*** Extracted material Section Begins ***
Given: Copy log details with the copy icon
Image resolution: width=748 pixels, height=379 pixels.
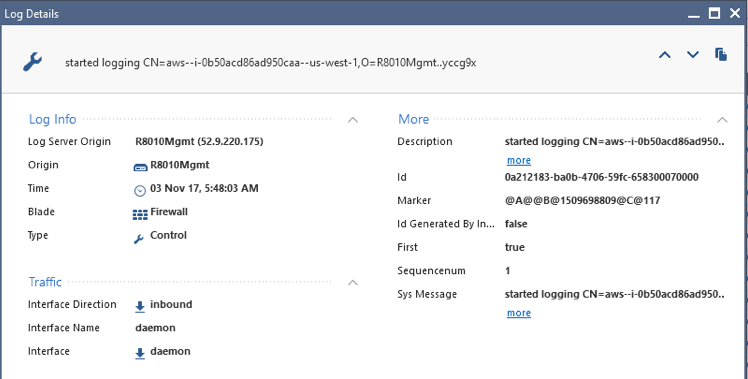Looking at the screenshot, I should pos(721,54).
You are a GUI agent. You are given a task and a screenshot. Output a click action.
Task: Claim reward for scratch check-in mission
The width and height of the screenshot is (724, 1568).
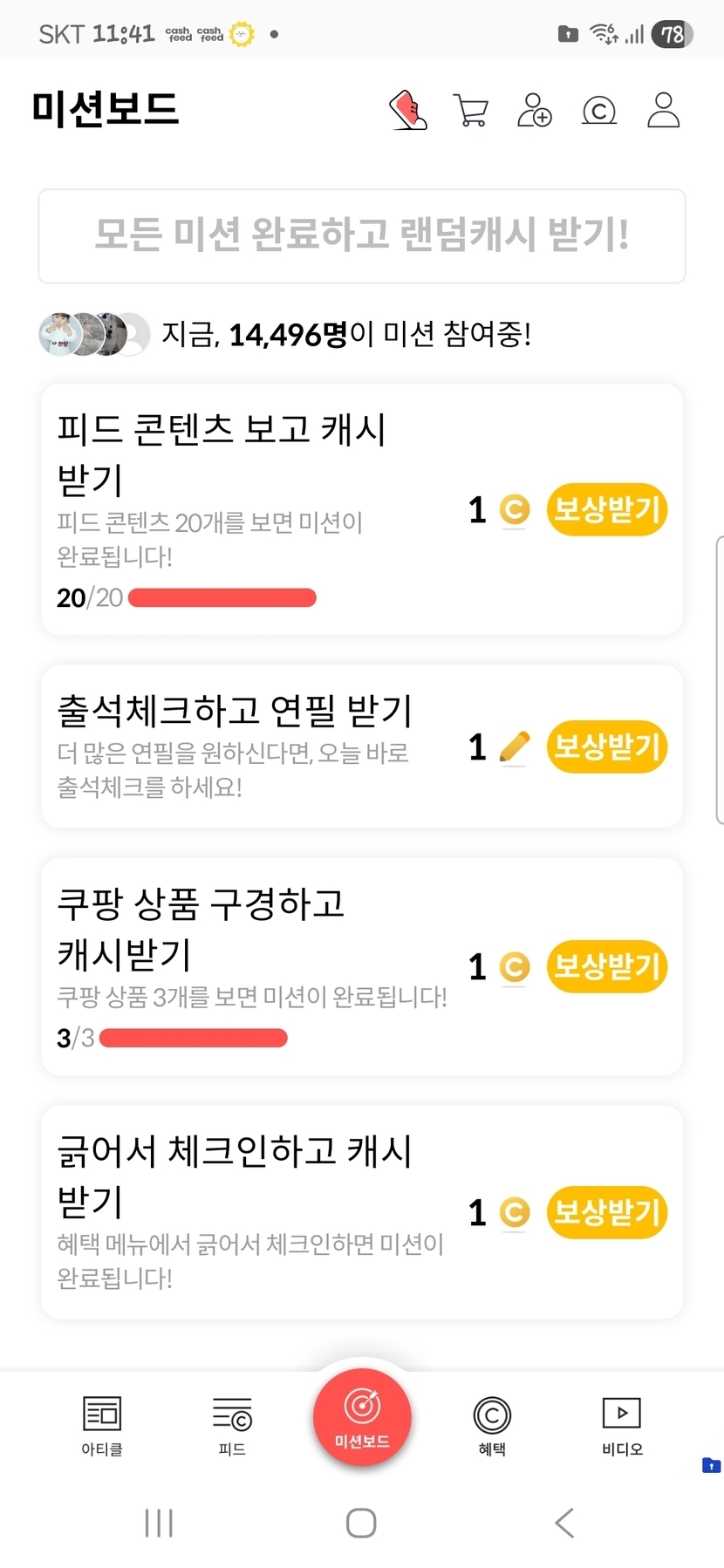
*** Extracted material Section Ends ***
» **Required action**: Repeat the line that contains "Task: Claim reward" and each line after it, through the last line of the listing, exactly and alone; pictures stay out of the repeat.

» **Task result**:
Task: Claim reward for scratch check-in mission
The width and height of the screenshot is (724, 1568).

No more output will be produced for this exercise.